● WHAT THE EXERCISE ASKS:
Report how many lines in the records below contain the word "agent". Nothing else belongs in the answer.
═══ DATA SUPPLIED ═══
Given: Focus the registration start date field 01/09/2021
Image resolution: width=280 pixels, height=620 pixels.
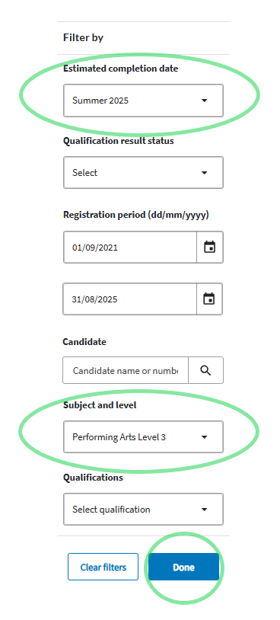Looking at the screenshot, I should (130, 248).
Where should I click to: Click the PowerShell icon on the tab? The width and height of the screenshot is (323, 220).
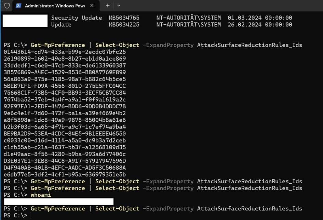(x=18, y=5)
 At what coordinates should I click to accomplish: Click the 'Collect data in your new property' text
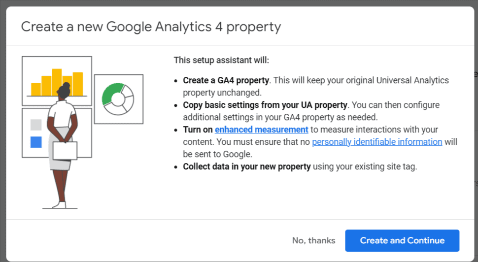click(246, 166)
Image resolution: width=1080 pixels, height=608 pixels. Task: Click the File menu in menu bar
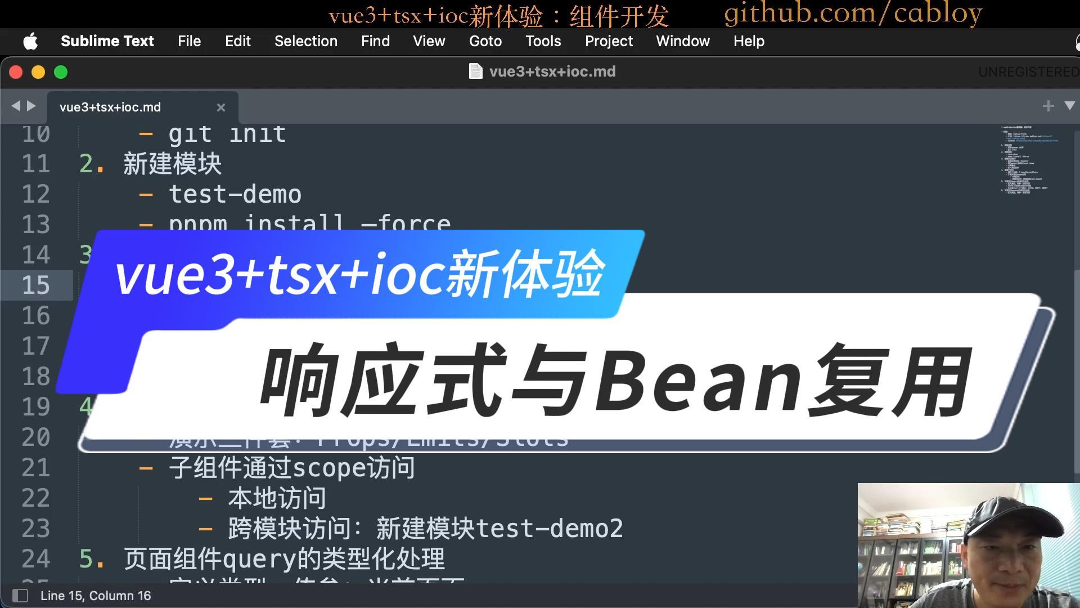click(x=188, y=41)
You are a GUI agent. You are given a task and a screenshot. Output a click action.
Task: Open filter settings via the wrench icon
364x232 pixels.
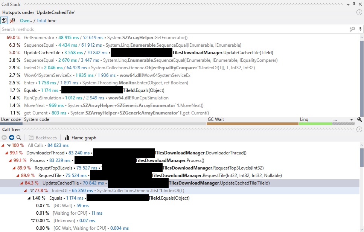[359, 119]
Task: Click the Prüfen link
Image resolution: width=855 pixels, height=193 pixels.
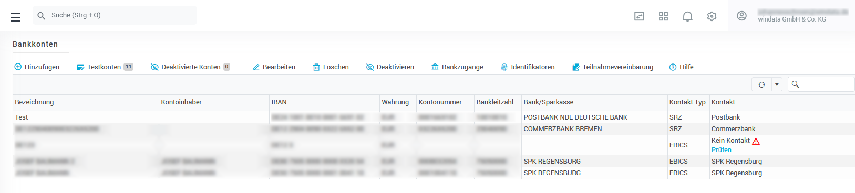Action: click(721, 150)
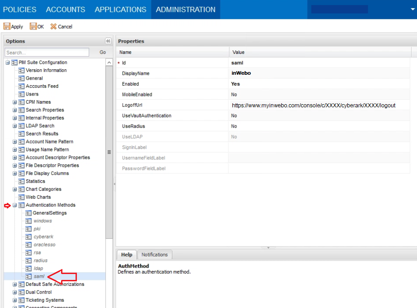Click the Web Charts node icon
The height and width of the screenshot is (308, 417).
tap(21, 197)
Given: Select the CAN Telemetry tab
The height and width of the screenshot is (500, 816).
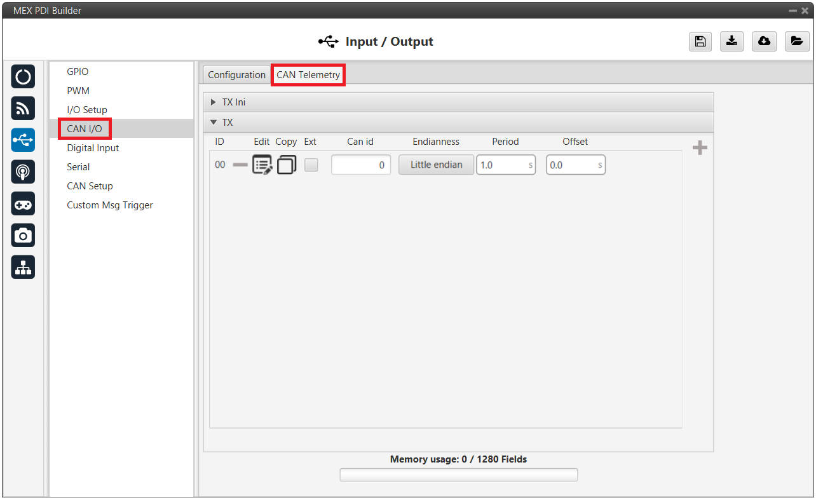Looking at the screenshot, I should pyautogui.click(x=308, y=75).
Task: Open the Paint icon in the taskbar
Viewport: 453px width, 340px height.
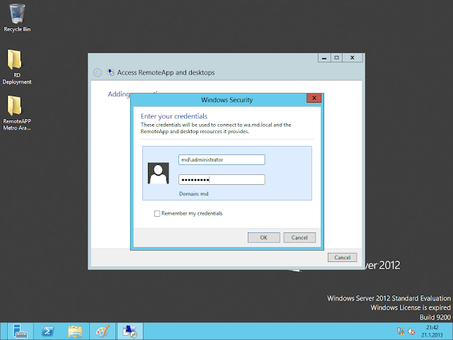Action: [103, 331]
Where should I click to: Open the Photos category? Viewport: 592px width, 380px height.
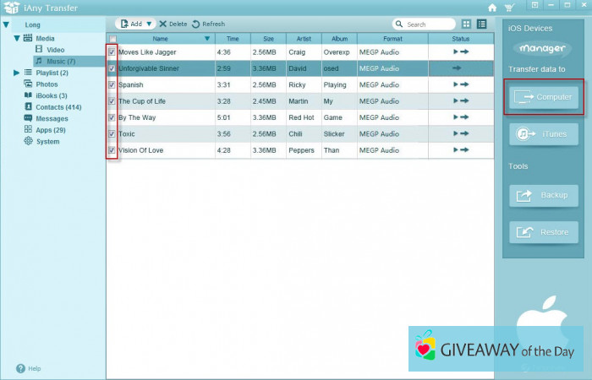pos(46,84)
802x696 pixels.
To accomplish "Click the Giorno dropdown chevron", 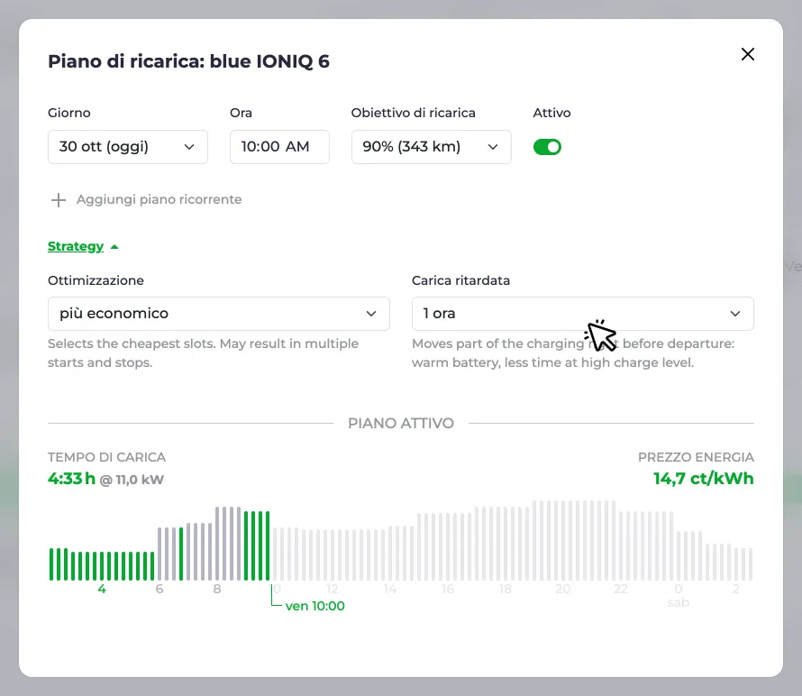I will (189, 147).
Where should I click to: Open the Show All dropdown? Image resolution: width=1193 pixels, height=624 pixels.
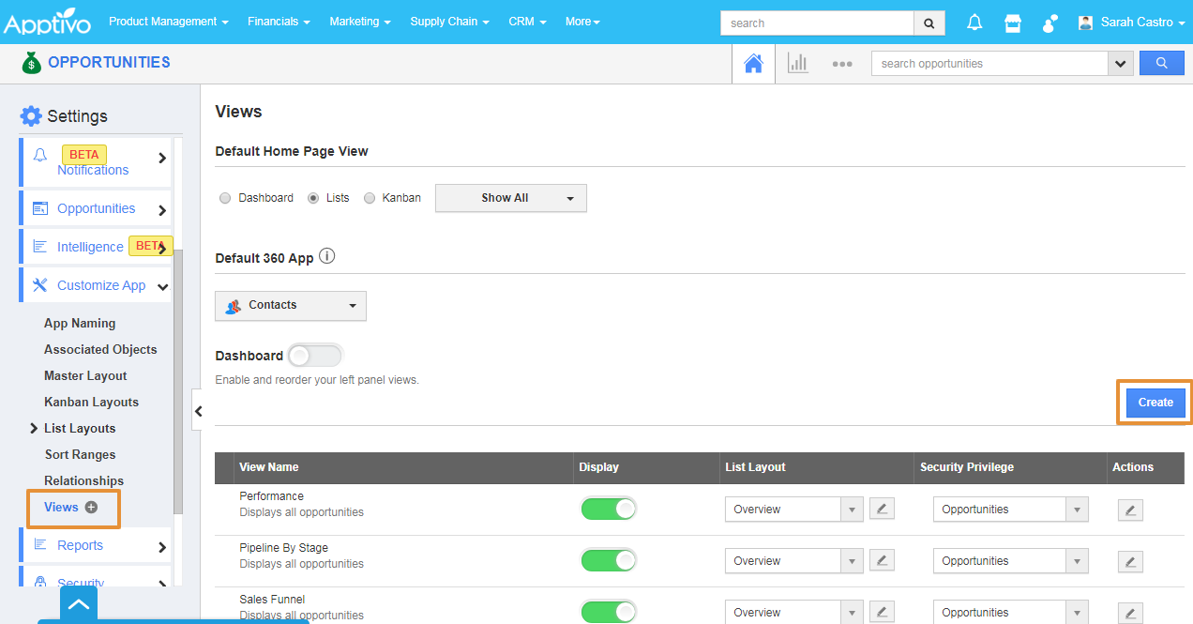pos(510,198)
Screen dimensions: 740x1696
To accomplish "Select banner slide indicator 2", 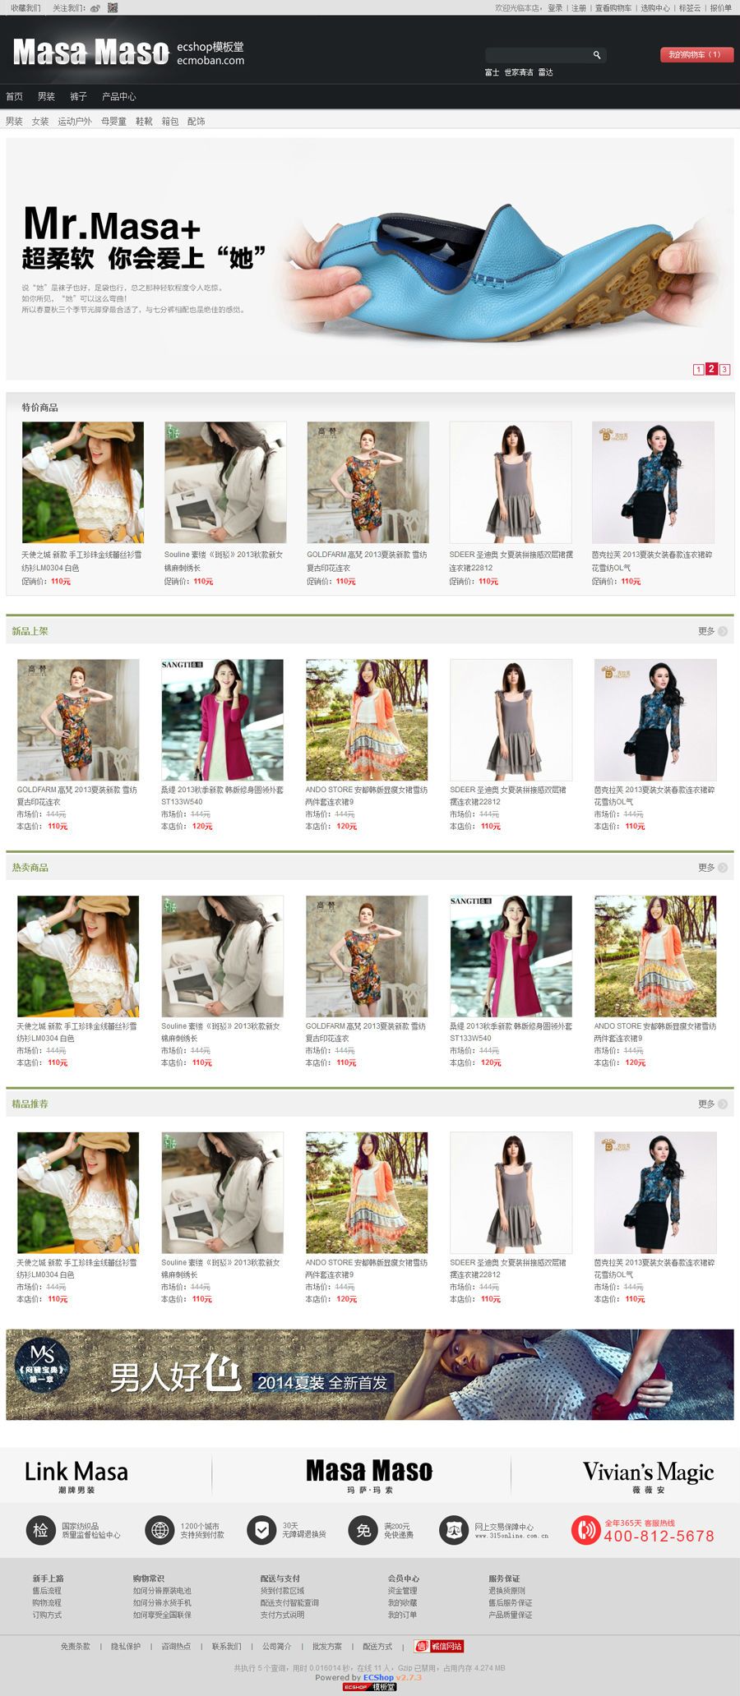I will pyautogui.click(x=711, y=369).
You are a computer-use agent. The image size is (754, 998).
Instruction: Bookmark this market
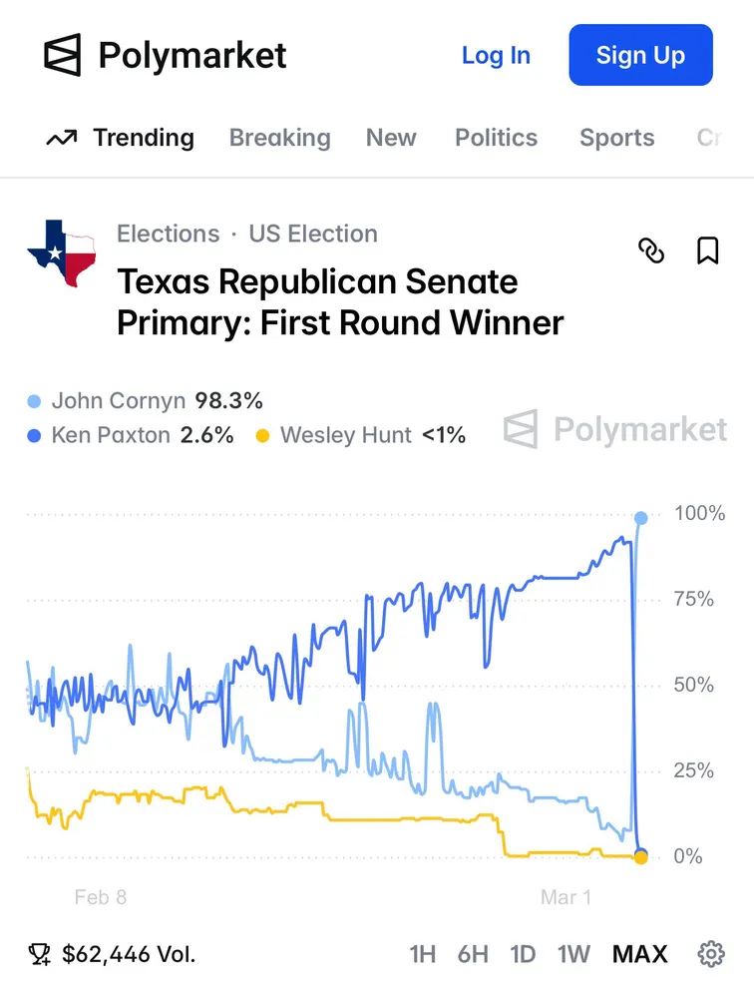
═══
● TASK OUTPUT:
2